Completed MSc Student: Conor Cahir

Congratulations to Conor Cahir, who has successfully completed his MSc by Research dissertation on Approaches to Adaptive Bitrate Video Streaming.

The abstract of Conor's dissertation reads:

In this work, I use ns-3 simulations to compare and evaluate different approaches to web based adaptive bitrate (ABR) video streaming. In particular, I look at the difference between client pull and server push based approaches, the effects of media formatting parameters such as chunk duration and number of encoding rates, and the implementation of bandwidth estimation and request scheduling strategies. I find that client pull applications with a 2 second chunk duration are very inefficient with bandwidth compared to applications using a server push based approach.

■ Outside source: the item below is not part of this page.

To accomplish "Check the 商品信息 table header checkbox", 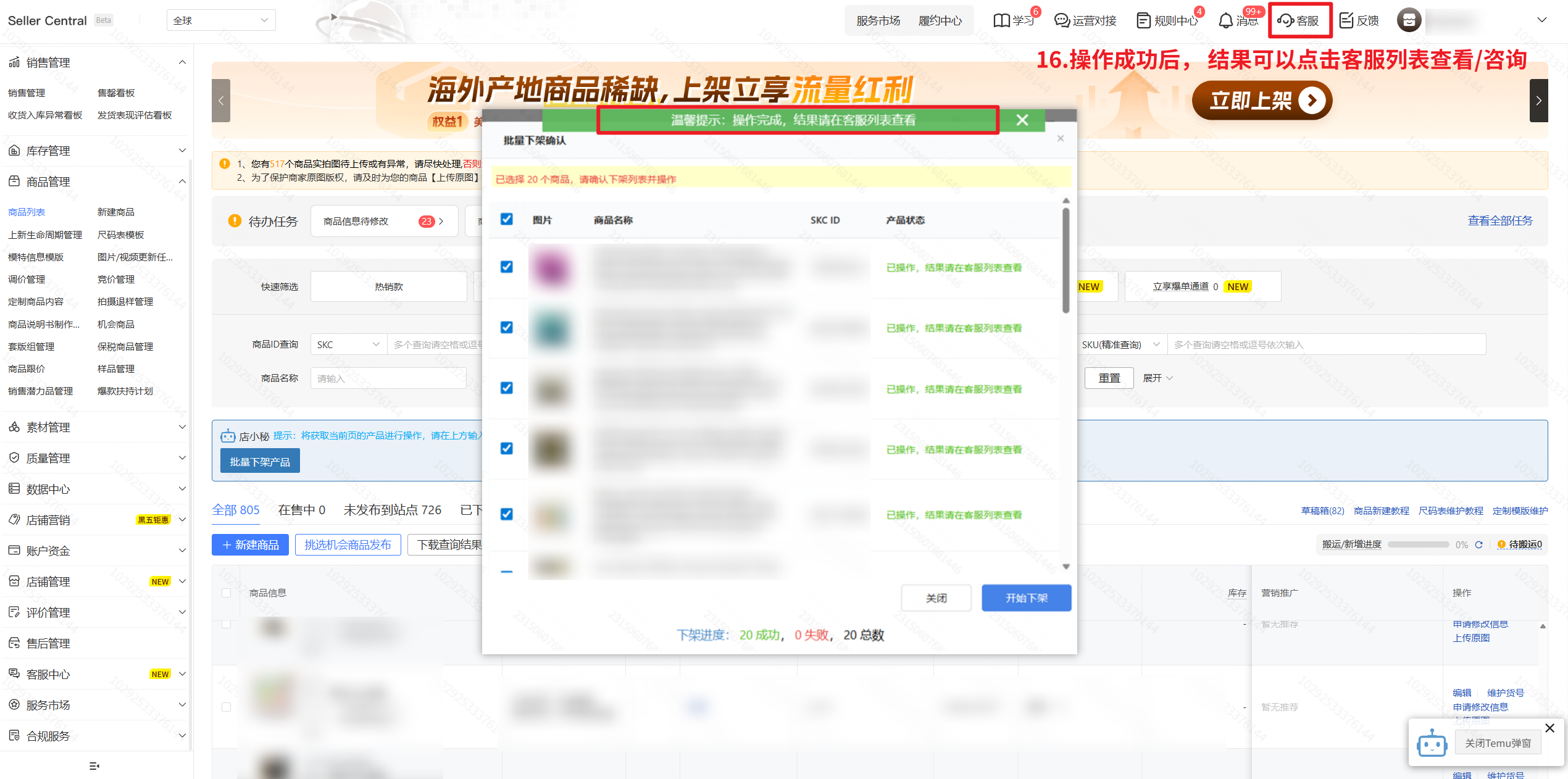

The reasons for this stem from the effect of frequent idle periods at chunk boundaries, which are absent with server push, on the behaviour of TCP. Increasing the chunk duration to 10 seconds makes a significant difference to client pull applications and allows them to perform at a level much more comparable with server push applications. I also find that ABR applications in general are vulnerable to suffering from encoding rate instability, a result that echoes findings from a number of recent studies. This problem seems to stem from the difficulty of selecting a suitable encoding rate based on transfer rates observed at the application layer. Effective remedies for encoding rate instability include ensuring that the system is not over provided for in terms of the number of available encoding rates, and using an averaging function, such as the harmonic mean, over a series of recent transfer rates in order to filter out short term fluctuations in the estimate of available bandwidth. I also show that a simple request scheduling strategy can be used to avoid over buffering and the associated problems, but that periodic request scheduling can introduce further problems related to fairness when multiple ABR flows compete. Finally, I show that a hybrid of client pull and server push, which I call pull selective, can offer a useful compromise between the two, by matching the performance characteristics of server push whilst maintaining the low server overheads and scalability attributes of client pull.

Conor's work was supported by Cisco, as part of our project on Architecture and Protocols for Massively Scalable IP Media Streaming.